Zweidrittelstrafe
Zweidrittelstrafe - § 57 Abs. 1 StGB
Nach
zwei Dritteln der verhängten Gesamtstrafe
kann das Gericht die Reststrafe zur Bewährung aussetzen, wenn
- mindestens zwei Monate der Strafe verbüßt sind (Untersuchungshaft wird angerechnet)
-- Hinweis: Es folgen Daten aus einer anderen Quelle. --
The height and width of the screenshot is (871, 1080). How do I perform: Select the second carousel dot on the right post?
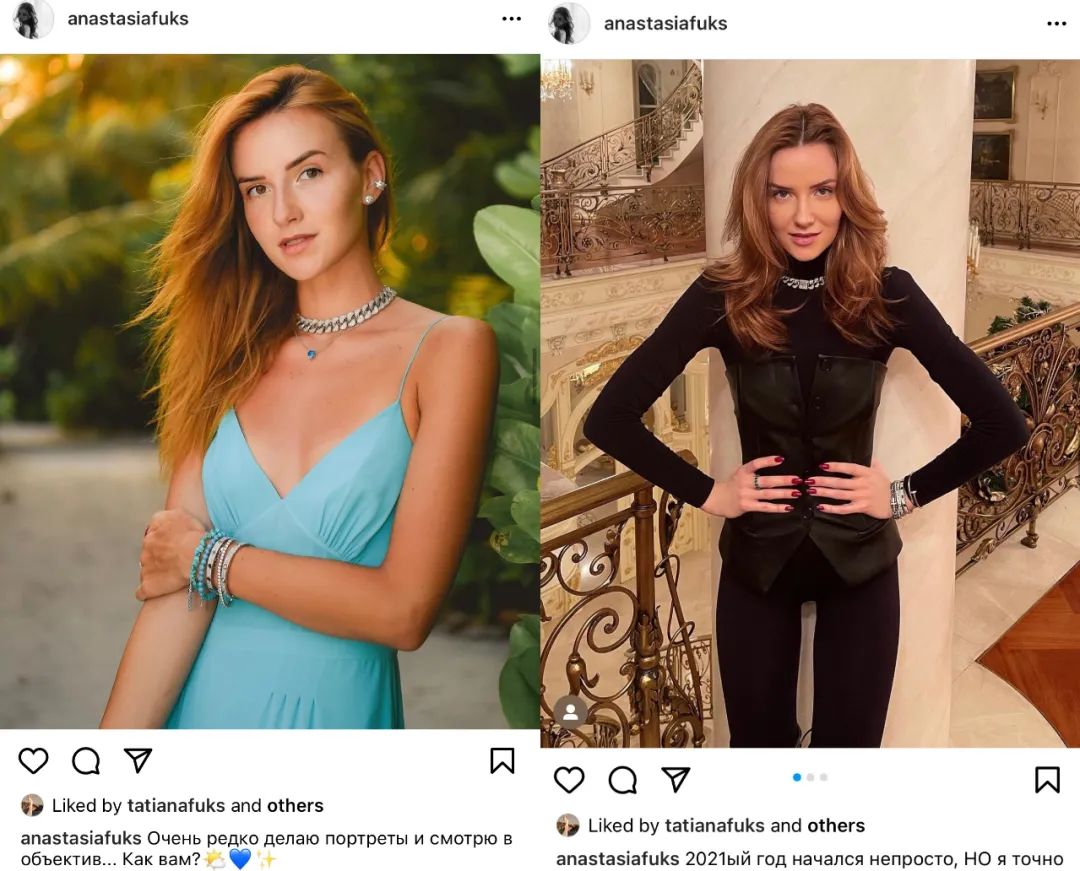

- »dies unter Berücksichtigung des Sicherheitsinteresses der Allgemeinheit verantwortet werden kann« und
- der Verurteilte einwilligt und
- »verantwortet werden kann zu erproben, ob der Verurteilte außerhalb des Strafvollzugs keine Straftaten mehr begeht«
Bei der Entscheidung wird insbesondere berücksichtigt:
- die Persönlichkeit des Verurteilten
- sein Vorleben
- die Umstände seiner Tat
- sein Verhalten im Vollzug
- seine Lebensverhältnisse draußen
- die Auswirkungen des vorzeitigen Entlassung
Quelle steht da. Und ja, das ist Standard in deutschen Gefängnissen. Auch bei "lebenslänglich" bzw 15 Jahren. Nach einer gewissen Dauer wird dir jeder Sozialarbeiter bescheinigen was für ein toller und harmloser Typ das doch ist.